The test cathodes were first coated with nickel (5 to 10 mil thick) and then with rhenium. The nickel plated cathodes were heated first in hydrogen and Argon to 500°-1000°C. for one to three hours to remove oxides and improve the adhesion of nickel to the steel as well as to the subsequent overcoating. (Other reducing gases in place of hydrogen and inert gases in place of Argon, e.g., helium or krypton, can be used.) The rhenium coatings were obtained by electroplating in a commercially available bath of rhenium-A manufactured by Technic Inc. (believed to be a rhenium/sulfamide type path) using the standard procedure, e.g., temperature 150° F., 150 ASF, 10 minutes per 0.0001 inch plate. The thickness of the outer coatings was about 0.0005 inches. It was found that if the rhenium was coated in two layers with a heat treatment process interposed in between them a more durable surface was obtained. After a partial, thin, initial coat of rhenium is applied, the cathode was heated to about 500° to 1000°C in a reducing gas (e.g., hydrogen) and finally cooled in an inert gas (Argon) for one-half to three hours. Thereafter, a second coat of rhenium was applied to obtain the desired thickness and obtain a surface more durable against physical damage, e.g., dislodging the coatings in storage, or during or after electrolysis.
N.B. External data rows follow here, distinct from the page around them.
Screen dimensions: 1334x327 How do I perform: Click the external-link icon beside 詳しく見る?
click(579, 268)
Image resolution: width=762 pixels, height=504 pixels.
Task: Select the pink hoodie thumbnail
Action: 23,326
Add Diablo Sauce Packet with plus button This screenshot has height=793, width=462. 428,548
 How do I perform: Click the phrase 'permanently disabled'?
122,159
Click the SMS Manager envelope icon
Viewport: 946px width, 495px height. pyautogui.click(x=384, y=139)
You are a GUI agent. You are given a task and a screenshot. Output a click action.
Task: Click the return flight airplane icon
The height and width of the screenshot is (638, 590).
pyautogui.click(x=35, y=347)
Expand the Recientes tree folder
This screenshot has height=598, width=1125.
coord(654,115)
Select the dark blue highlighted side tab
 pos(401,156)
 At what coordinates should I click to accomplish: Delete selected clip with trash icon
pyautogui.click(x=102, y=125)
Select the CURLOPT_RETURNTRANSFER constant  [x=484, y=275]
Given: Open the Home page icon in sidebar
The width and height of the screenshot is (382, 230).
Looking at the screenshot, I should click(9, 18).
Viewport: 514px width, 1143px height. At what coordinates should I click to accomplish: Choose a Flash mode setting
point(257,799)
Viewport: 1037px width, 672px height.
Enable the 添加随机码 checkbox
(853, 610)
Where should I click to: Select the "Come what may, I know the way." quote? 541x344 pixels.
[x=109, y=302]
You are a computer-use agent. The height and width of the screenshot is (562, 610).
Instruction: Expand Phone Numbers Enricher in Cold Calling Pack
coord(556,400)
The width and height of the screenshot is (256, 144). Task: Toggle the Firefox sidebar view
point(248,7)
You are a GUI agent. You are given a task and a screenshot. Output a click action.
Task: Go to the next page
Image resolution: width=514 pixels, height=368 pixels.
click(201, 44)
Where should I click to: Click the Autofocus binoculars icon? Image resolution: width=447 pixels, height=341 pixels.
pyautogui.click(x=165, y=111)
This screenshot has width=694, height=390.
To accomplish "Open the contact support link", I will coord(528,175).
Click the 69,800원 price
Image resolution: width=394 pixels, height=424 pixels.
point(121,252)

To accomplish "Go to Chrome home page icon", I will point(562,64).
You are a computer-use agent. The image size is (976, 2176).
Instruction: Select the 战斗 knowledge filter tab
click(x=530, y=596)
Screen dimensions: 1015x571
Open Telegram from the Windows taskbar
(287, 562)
Cathodes of other shapes, sizes and geometry can be used as long as they have the rhenium coating.

Summarized in tabular form below is the test data for a diaphragm-type chlorine cell showing amount of reduction in voltage requirements at various amps. per square foot (hereinafter referred to as ASF) for the cell equipped with the rhenium coated cathode compared to the other cell equipped with a conventional uncoated cathode. In each case the coated cathode had a nickel intermediate coating and then heat treated before the rhenium was applied. The diaphragm was deposited asbestos.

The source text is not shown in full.